Records to use Block Start

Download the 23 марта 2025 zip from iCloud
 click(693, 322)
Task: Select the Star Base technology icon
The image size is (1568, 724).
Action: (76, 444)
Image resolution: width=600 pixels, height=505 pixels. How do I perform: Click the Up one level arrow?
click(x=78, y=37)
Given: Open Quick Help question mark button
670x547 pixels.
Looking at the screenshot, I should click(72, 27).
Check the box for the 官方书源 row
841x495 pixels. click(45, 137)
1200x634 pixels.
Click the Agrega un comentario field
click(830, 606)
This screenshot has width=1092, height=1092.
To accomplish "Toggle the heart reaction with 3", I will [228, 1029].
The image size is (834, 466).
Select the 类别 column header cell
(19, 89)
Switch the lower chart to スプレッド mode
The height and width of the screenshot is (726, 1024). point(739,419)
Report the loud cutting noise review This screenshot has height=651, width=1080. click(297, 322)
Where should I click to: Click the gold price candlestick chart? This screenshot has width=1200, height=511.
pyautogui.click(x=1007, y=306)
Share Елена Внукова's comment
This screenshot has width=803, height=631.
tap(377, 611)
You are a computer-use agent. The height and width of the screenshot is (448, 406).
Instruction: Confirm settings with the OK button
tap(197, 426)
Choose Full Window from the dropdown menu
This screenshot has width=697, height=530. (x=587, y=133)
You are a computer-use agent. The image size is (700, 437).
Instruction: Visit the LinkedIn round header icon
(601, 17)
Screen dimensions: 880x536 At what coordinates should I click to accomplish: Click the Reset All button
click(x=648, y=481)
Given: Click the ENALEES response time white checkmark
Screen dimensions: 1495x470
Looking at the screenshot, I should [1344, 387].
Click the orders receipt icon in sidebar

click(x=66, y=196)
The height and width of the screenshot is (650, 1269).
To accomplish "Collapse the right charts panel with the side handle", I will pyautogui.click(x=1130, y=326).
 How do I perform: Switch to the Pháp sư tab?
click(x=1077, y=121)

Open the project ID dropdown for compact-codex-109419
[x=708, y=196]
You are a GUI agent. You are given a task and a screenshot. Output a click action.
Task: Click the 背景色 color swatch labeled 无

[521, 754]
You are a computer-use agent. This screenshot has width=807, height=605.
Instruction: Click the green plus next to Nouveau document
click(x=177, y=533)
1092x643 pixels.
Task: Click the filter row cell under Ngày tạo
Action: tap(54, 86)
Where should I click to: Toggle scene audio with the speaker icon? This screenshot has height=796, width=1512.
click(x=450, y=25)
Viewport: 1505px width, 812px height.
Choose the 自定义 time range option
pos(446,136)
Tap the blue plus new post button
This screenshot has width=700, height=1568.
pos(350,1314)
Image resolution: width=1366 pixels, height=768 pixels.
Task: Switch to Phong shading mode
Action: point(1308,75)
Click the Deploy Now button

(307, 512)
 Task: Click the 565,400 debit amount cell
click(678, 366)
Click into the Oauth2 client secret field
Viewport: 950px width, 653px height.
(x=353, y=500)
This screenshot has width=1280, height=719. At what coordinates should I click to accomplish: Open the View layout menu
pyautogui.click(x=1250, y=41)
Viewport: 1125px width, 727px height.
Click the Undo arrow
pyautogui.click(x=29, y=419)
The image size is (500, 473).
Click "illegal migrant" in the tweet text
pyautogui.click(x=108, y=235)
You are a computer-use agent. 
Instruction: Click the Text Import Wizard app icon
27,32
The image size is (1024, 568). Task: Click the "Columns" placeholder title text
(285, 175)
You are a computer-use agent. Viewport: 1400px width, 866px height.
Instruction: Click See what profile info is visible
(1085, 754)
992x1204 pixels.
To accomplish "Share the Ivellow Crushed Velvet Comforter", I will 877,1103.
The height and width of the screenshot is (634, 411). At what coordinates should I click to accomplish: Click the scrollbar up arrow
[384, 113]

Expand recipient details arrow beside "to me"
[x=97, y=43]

Records to use Block End

About this task: The expected output is each line of the records above that includes the word "Share".

Response area:
Share Елена Внукова's comment
To accomplish "Share the Ivellow Crushed Velvet Comforter", I will 877,1103.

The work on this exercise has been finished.